=== Exercise goal ===
Using the data below, repeat all of it precisely.

=== Available data ===
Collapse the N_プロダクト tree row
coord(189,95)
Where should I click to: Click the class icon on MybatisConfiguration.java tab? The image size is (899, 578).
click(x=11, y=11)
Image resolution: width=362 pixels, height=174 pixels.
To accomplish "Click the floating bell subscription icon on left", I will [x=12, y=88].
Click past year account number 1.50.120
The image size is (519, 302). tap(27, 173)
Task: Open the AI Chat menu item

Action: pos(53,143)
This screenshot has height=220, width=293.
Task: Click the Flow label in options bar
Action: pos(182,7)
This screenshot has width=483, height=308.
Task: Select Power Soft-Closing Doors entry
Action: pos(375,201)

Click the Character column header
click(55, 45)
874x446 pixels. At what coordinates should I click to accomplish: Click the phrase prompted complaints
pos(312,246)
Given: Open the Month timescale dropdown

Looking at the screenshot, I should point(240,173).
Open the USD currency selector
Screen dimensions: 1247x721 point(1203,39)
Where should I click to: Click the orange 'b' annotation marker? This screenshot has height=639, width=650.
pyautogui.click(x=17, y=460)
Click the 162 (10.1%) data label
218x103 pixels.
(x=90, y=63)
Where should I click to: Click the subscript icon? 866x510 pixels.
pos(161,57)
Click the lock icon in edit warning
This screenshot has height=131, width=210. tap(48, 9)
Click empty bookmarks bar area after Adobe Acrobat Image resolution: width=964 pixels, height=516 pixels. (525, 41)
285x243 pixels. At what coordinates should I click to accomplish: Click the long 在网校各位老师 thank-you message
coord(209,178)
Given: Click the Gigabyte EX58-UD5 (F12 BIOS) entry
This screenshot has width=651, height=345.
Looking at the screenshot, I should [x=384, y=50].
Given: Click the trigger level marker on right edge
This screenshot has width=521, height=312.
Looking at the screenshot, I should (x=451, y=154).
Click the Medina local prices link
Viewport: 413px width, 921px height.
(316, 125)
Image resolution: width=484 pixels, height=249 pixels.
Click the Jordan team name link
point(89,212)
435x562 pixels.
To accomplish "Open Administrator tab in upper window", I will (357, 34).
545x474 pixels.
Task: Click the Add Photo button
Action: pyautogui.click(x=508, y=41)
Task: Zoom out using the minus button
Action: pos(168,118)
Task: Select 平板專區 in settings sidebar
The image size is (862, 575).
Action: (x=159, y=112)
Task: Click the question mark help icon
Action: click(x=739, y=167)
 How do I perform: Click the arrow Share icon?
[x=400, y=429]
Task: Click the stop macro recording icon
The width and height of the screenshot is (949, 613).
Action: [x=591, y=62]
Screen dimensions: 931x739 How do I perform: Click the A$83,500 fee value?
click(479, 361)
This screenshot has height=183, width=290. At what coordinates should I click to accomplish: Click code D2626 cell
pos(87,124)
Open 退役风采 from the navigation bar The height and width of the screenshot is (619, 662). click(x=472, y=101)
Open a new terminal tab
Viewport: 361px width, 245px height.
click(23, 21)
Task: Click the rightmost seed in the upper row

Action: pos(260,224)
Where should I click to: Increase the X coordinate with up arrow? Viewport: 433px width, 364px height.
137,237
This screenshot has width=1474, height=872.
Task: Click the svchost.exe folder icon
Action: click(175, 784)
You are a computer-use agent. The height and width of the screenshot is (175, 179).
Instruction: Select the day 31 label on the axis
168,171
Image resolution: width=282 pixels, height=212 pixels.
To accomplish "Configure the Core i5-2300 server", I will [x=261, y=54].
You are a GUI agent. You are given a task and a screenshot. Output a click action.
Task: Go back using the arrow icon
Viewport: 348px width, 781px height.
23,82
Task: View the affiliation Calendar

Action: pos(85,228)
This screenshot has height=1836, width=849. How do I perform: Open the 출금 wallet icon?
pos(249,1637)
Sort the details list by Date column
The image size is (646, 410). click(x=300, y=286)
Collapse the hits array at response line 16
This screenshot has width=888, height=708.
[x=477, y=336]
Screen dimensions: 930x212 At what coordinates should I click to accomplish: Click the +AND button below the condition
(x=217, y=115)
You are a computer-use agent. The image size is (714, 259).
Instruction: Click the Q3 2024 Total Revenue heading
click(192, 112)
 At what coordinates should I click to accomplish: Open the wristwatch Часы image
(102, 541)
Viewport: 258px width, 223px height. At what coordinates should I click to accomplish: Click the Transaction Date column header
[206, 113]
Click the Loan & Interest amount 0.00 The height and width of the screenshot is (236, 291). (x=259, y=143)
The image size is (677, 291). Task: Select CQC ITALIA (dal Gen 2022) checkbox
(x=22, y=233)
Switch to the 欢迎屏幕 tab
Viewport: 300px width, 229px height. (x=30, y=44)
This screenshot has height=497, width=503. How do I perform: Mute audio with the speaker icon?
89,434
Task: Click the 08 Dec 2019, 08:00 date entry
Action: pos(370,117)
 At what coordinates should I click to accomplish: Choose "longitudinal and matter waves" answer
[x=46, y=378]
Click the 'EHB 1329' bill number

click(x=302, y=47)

=== Answer ===
Collapse the N_プロダクト tree row
coord(189,95)
Where should I click to: Click the class icon on MybatisConfiguration.java tab? The image size is (899, 578).
click(x=11, y=11)
Image resolution: width=362 pixels, height=174 pixels.
To accomplish "Click the floating bell subscription icon on left", I will [x=12, y=88].
Click past year account number 1.50.120
The image size is (519, 302). tap(27, 173)
Task: Open the AI Chat menu item

Action: pos(53,143)
This screenshot has height=220, width=293.
Task: Click the Flow label in options bar
Action: pos(182,7)
This screenshot has width=483, height=308.
Task: Select Power Soft-Closing Doors entry
Action: pos(375,201)

Click the Character column header
click(55, 45)
874x446 pixels. At what coordinates should I click to accomplish: Click the phrase prompted complaints
pos(312,246)
Given: Open the Month timescale dropdown

Looking at the screenshot, I should point(240,173).
Open the USD currency selector
Screen dimensions: 1247x721 point(1203,39)
Where should I click to: Click the orange 'b' annotation marker? This screenshot has height=639, width=650.
pyautogui.click(x=17, y=460)
Click the 162 (10.1%) data label
218x103 pixels.
(x=90, y=63)
Where should I click to: Click the subscript icon? 866x510 pixels.
pos(161,57)
Click the lock icon in edit warning
This screenshot has height=131, width=210. tap(48, 9)
Click empty bookmarks bar area after Adobe Acrobat Image resolution: width=964 pixels, height=516 pixels. (525, 41)
285x243 pixels. At what coordinates should I click to accomplish: Click the long 在网校各位老师 thank-you message
coord(209,178)
Given: Click the Gigabyte EX58-UD5 (F12 BIOS) entry
This screenshot has width=651, height=345.
Looking at the screenshot, I should [x=384, y=50].
Given: Click the trigger level marker on right edge
This screenshot has width=521, height=312.
Looking at the screenshot, I should (x=451, y=154).
Click the Medina local prices link
Viewport: 413px width, 921px height.
(316, 125)
Image resolution: width=484 pixels, height=249 pixels.
Click the Jordan team name link
point(89,212)
435x562 pixels.
To accomplish "Open Administrator tab in upper window", I will (357, 34).
545x474 pixels.
Task: Click the Add Photo button
Action: pyautogui.click(x=508, y=41)
Task: Zoom out using the minus button
Action: pos(168,118)
Task: Select 平板專區 in settings sidebar
The image size is (862, 575).
Action: (x=159, y=112)
Task: Click the question mark help icon
Action: click(x=739, y=167)
 How do I perform: Click the arrow Share icon?
[x=400, y=429]
Task: Click the stop macro recording icon
The width and height of the screenshot is (949, 613).
Action: [x=591, y=62]
Screen dimensions: 931x739 How do I perform: Click the A$83,500 fee value?
click(479, 361)
This screenshot has height=183, width=290. At what coordinates should I click to accomplish: Click code D2626 cell
pos(87,124)
Open 退役风采 from the navigation bar The height and width of the screenshot is (619, 662). click(x=472, y=101)
Open a new terminal tab
Viewport: 361px width, 245px height.
click(23, 21)
Task: Click the rightmost seed in the upper row

Action: pos(260,224)
Where should I click to: Increase the X coordinate with up arrow? Viewport: 433px width, 364px height.
137,237
This screenshot has width=1474, height=872.
Task: Click the svchost.exe folder icon
Action: click(175, 784)
You are a computer-use agent. The height and width of the screenshot is (175, 179).
Instruction: Select the day 31 label on the axis
168,171
Image resolution: width=282 pixels, height=212 pixels.
To accomplish "Configure the Core i5-2300 server", I will [x=261, y=54].
You are a GUI agent. You are given a task and a screenshot. Output a click action.
Task: Go back using the arrow icon
Viewport: 348px width, 781px height.
23,82
Task: View the affiliation Calendar

Action: pos(85,228)
This screenshot has height=1836, width=849. How do I perform: Open the 출금 wallet icon?
pos(249,1637)
Sort the details list by Date column
The image size is (646, 410). click(x=300, y=286)
Collapse the hits array at response line 16
This screenshot has width=888, height=708.
[x=477, y=336]
Screen dimensions: 930x212 At what coordinates should I click to accomplish: Click the +AND button below the condition
(x=217, y=115)
You are a computer-use agent. The image size is (714, 259).
Instruction: Click the Q3 2024 Total Revenue heading
click(192, 112)
 At what coordinates should I click to accomplish: Open the wristwatch Часы image
(102, 541)
Viewport: 258px width, 223px height. At what coordinates should I click to accomplish: Click the Transaction Date column header
[206, 113]
Click the Loan & Interest amount 0.00 The height and width of the screenshot is (236, 291). (x=259, y=143)
The image size is (677, 291). Task: Select CQC ITALIA (dal Gen 2022) checkbox
(x=22, y=233)
Switch to the 欢迎屏幕 tab
Viewport: 300px width, 229px height. (x=30, y=44)
This screenshot has height=497, width=503. How do I perform: Mute audio with the speaker icon?
89,434
Task: Click the 08 Dec 2019, 08:00 date entry
Action: pos(370,117)
 At what coordinates should I click to accomplish: Choose "longitudinal and matter waves" answer
[x=46, y=378]
Click the 'EHB 1329' bill number

click(x=302, y=47)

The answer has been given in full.